Traffic leaving from an Internet gateway site to the Internet has to come back through the same site, or the stateful firewalls would break the flow (well, has to hit the same stateful security layer)

Syncing upstream and downstream routing policies is not always an easy task (but could be relevant in some cases).
Linking the Internet gateway layer across sites (before hitting the stateful security layer) could be another solution.

Do you think a short discussion to raise awareness for this potential issue could be relevant in such a document?

Arie

From: v6ops-bounces@ietf.org [mailto:v6ops-bounces@ietf.org] On Behalf Of Eric Vyncke (evyncke)
Sent: Wednesday, August 7, 2013 6:08 AM
To: Lorenzo Colitti; Fred Baker (fred)
Cc: v6ops@ietf.org
Subject: Re: [v6ops] draft-ietf-v6ops-enterprise-incremental-ipv6 WGLC

In short, the debate is not so much about ULA per se (we all know that there are obvious cases - even if rare - where ULA is the obvious choice) but about NPTv6 ;-O What a surprise...

I dislike NAT (especially the n:1 stateful one) even more when it is assumed to add security (cough cough).

But, during my day job I talk to enterprise customers (from small SMB with 3 people - friends and acquaintance - to 1000 people) and to be honest ULA (and I am ashamed to add NPT6 to the mix) is really what they want and I can understand why:

-       Having the internal network up when DHCP-PD is failing because WAN link is down (at least they keep ULA and loose only their GUA), this should be mentioned in our I-D

-       Having a simple and cheap way to do multi-homing, search about multi-homing, load-balancing, ... for SMB and those boxes uses RFC 1918 inside + NAT towards two ISP or two links (xDSL & 4G)... Not all SMB will get a PI space and will run BGP.

In short, I am probably the only co-author, that do not want to hide the topic under the carpet of another I-D. We could mention the above points (and others) without taking decisions but referring to the ULA use case I-D. But, we should mention that there are use case where ULA _APPEARS_ as appealing.

-éric (and YES I dislike NAPT for breaking apps, and making security worse)

From: v6ops-bounces@ietf.org<mailto:v6ops-bounces@ietf.org> [mailto:v6ops-bounces@ietf.org] On Behalf Of Lorenzo Colitti
Sent: mardi 6 août 2013 04:03
To: Fred Baker (fred)
Cc: v6ops@ietf.org<mailto:v6ops@ietf.org>
Subject: Re: [v6ops] draft-ietf-v6ops-enterprise-incremental-ipv6 WGLC

On Tue, Aug 6, 2013 at 8:27 AM, Fred Baker (fred) <fred@cisco.com<mailto:fred@cisco.com>> wrote:
> NAT creates problems for applications not only in the stateful case, but in the stateless case as well, because with NAT the client must be prepared for a situation where it does not know its own address. This complicates peer-to-peer networking applications such as video chat.
I'm not going to argue one way or the other. The substance of my comment related to an address that was not intended to be globally reachable. our thought there?

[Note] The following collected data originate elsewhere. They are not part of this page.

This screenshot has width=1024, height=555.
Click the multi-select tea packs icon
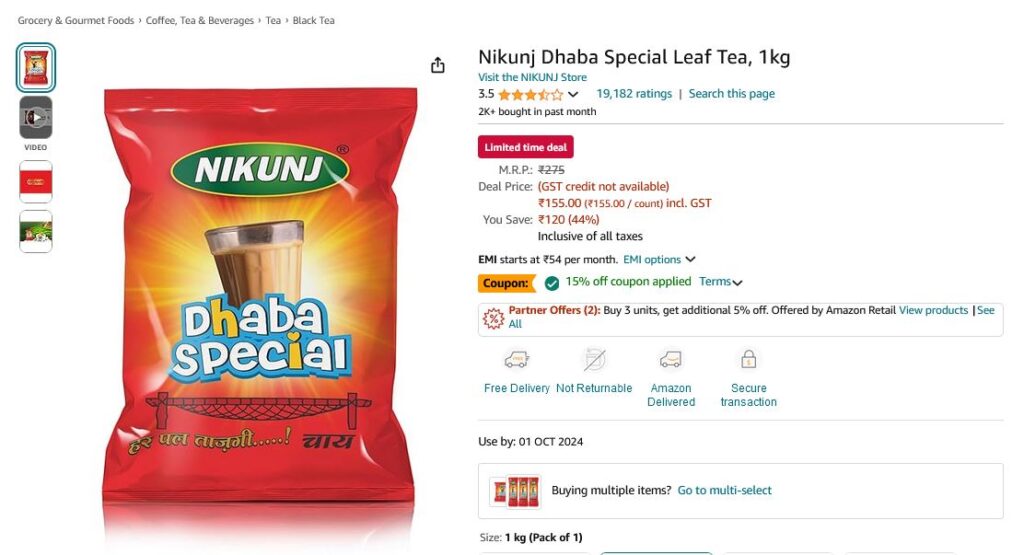[516, 491]
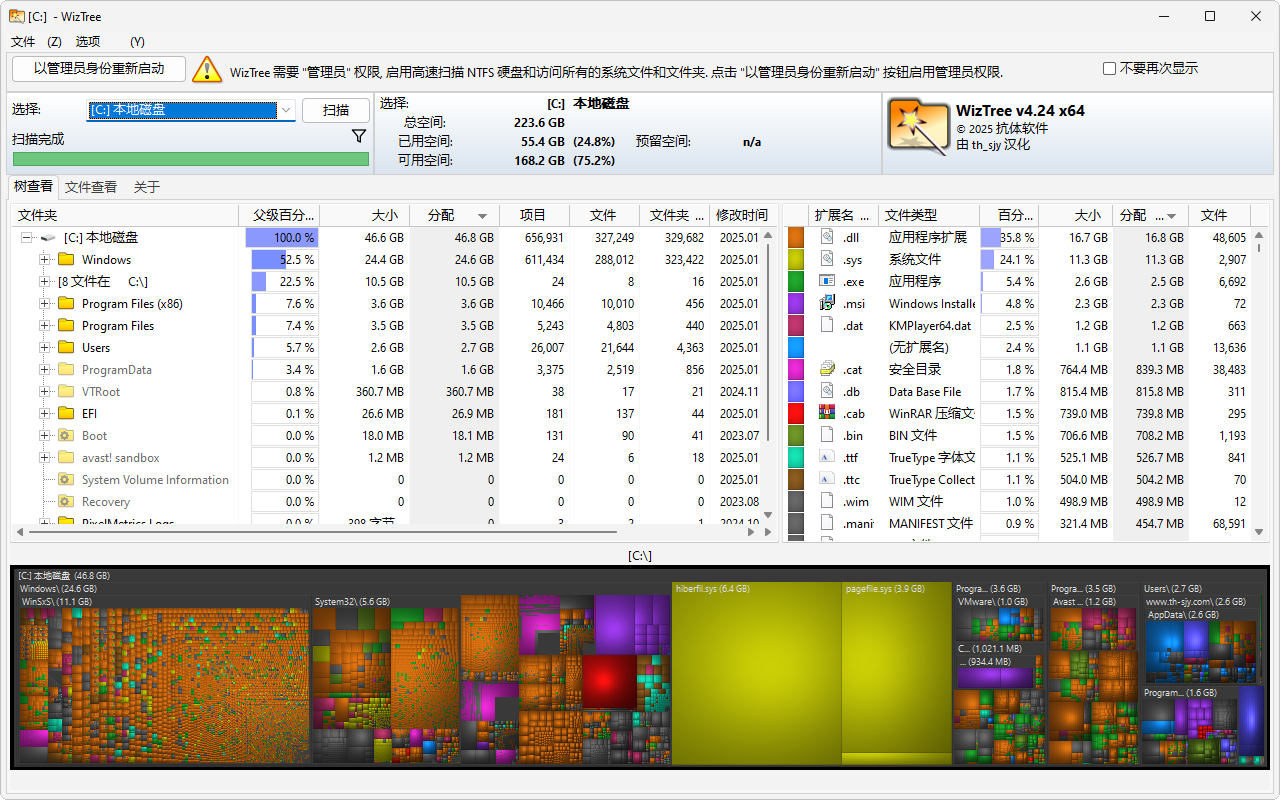The height and width of the screenshot is (800, 1280).
Task: Open the 分配 column header dropdown arrow
Action: click(482, 215)
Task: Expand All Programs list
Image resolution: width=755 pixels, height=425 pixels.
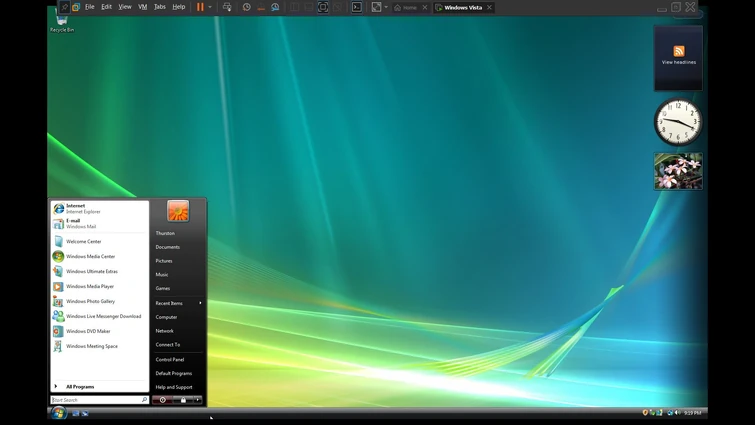Action: tap(80, 386)
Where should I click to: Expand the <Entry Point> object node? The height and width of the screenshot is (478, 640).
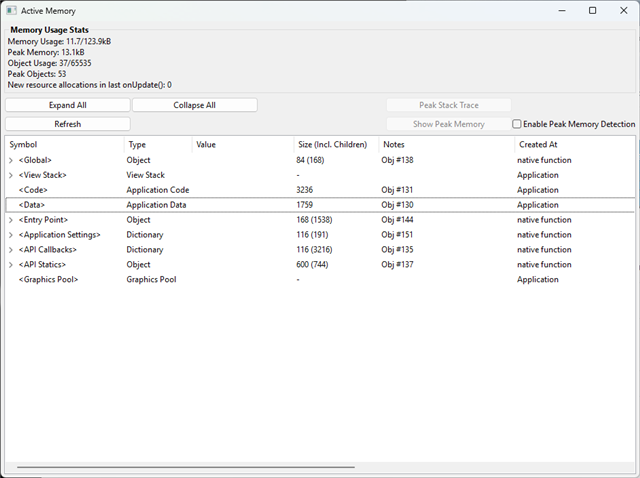pyautogui.click(x=11, y=220)
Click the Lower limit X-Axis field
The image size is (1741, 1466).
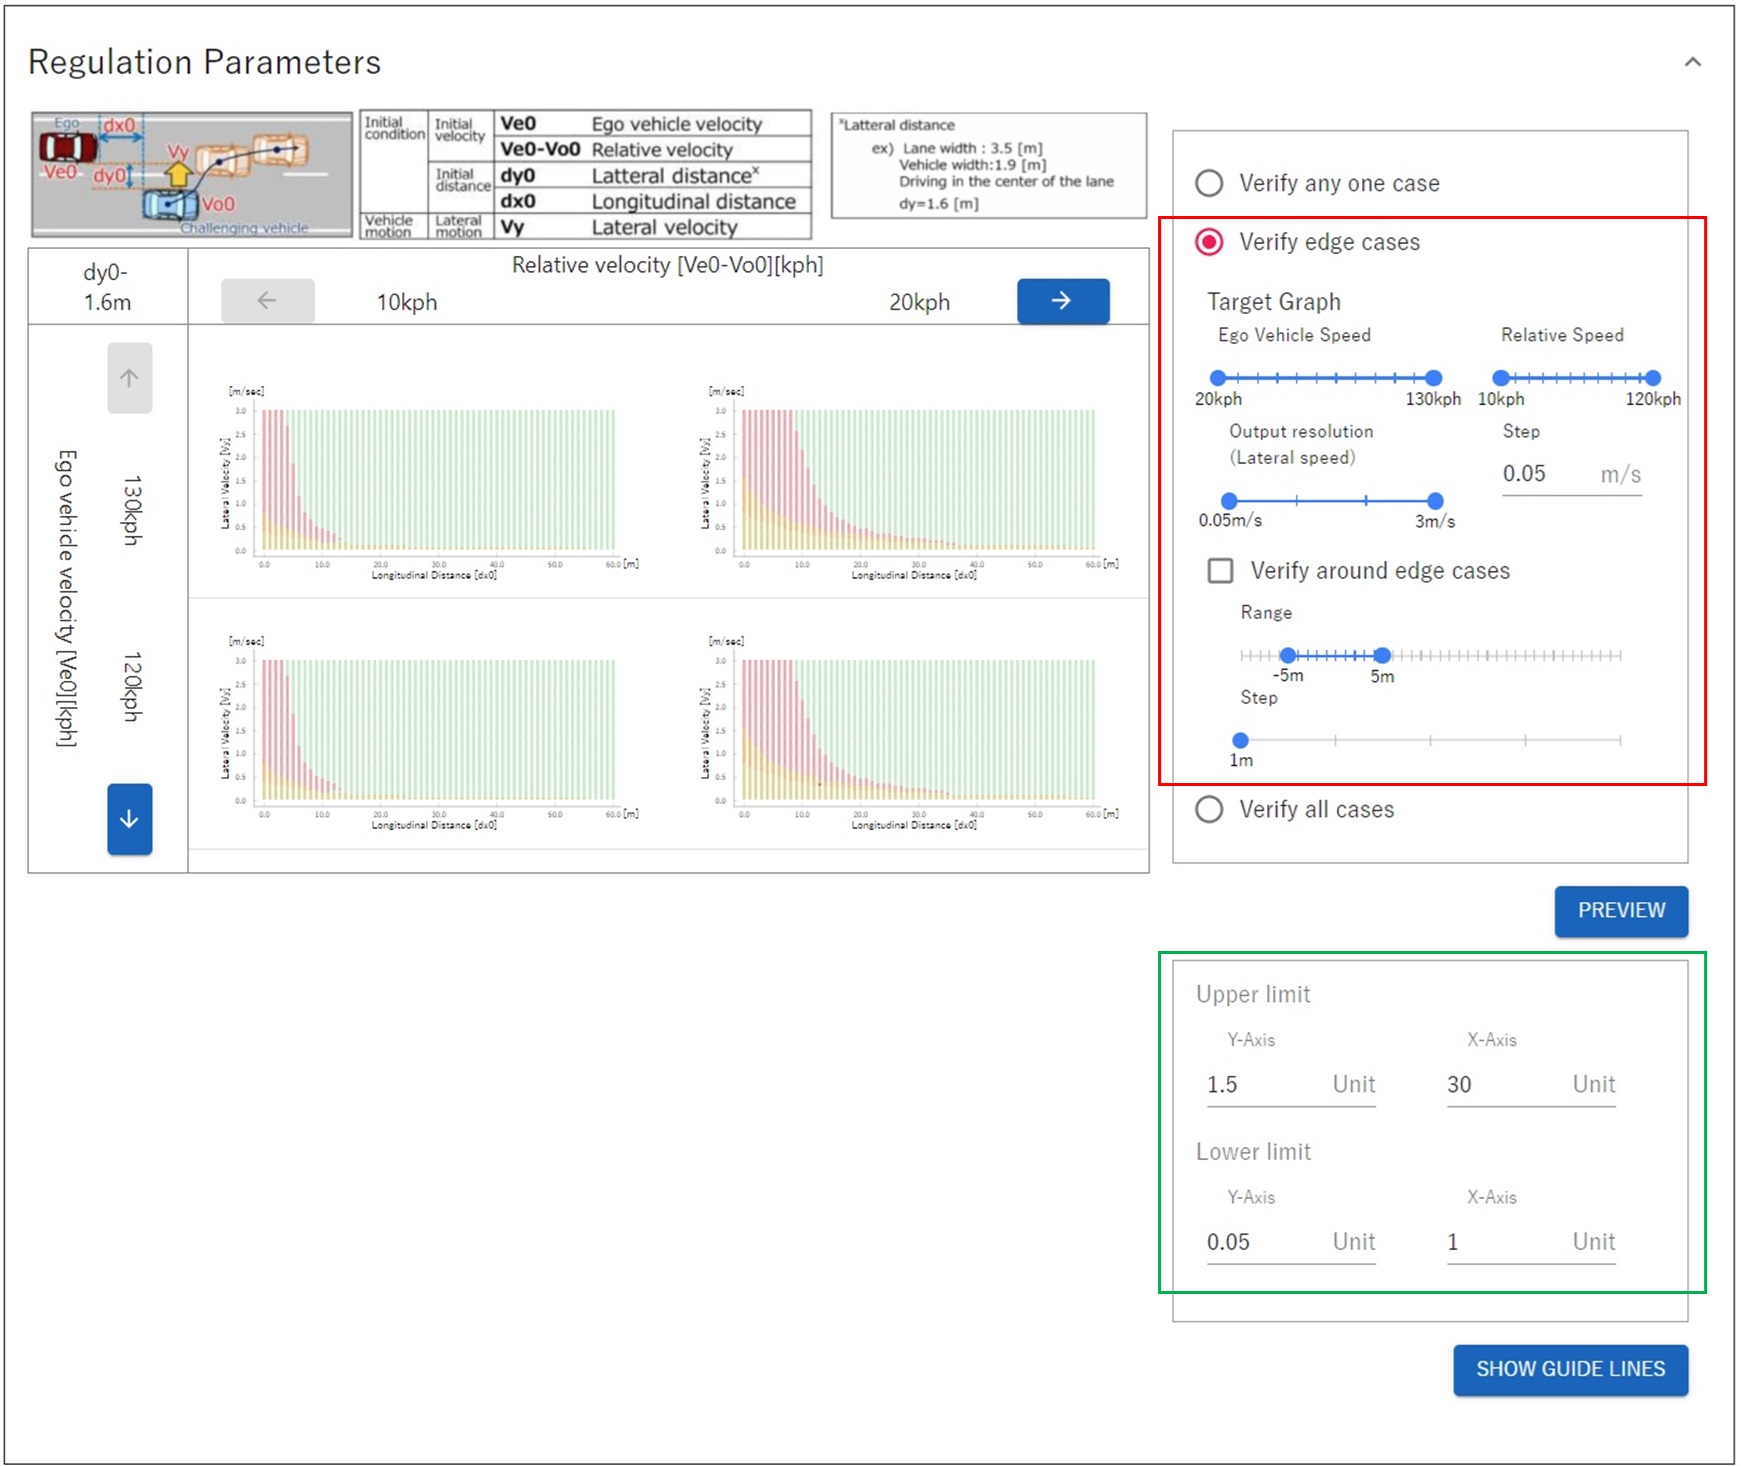[x=1505, y=1242]
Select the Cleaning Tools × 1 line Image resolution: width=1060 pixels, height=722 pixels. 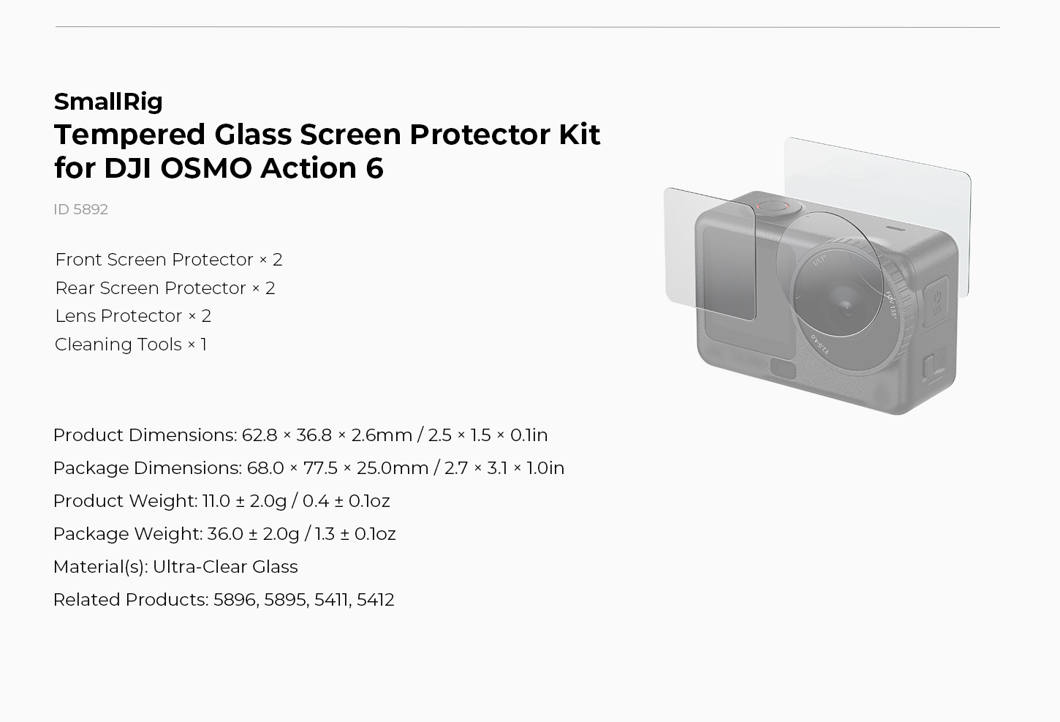coord(131,344)
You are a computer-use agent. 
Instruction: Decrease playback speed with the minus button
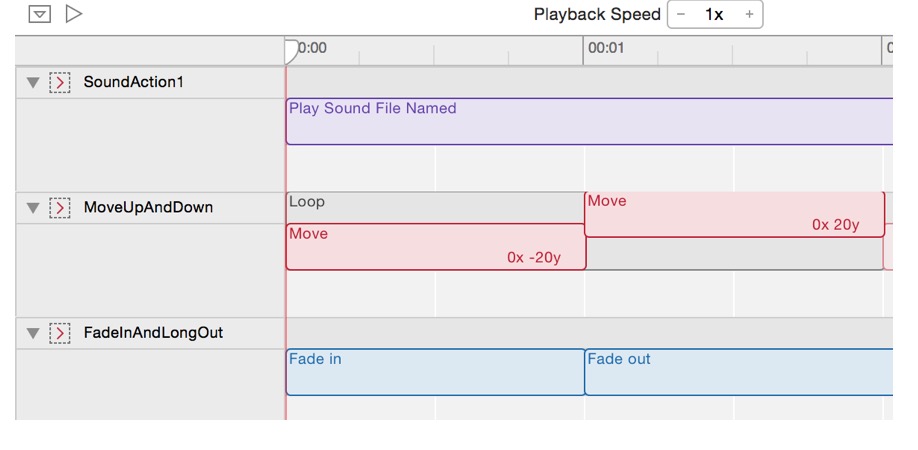pyautogui.click(x=681, y=15)
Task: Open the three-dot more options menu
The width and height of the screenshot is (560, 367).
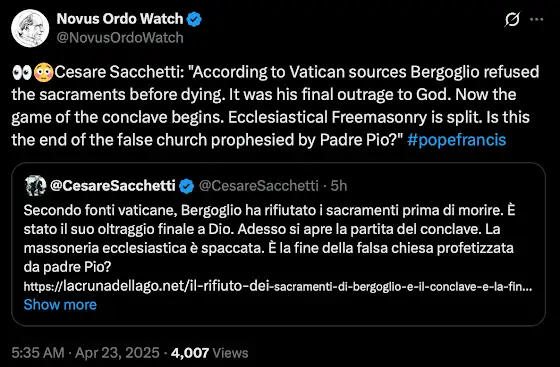Action: pos(536,19)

But if it's not indended to be globally reachable... then why is it behind a NPTv6 box? I'd argue is that it *does* need to be globally reachable, but "only for certain traffic". For example, "TCP/443 replies from the Windows Update server".

The point is that when people say, "X will never do Y" sometimes it turns out that "never" just means "in the next six months", and what ends up happening is that they need to deal with additional complexity once Y becomes a requirement.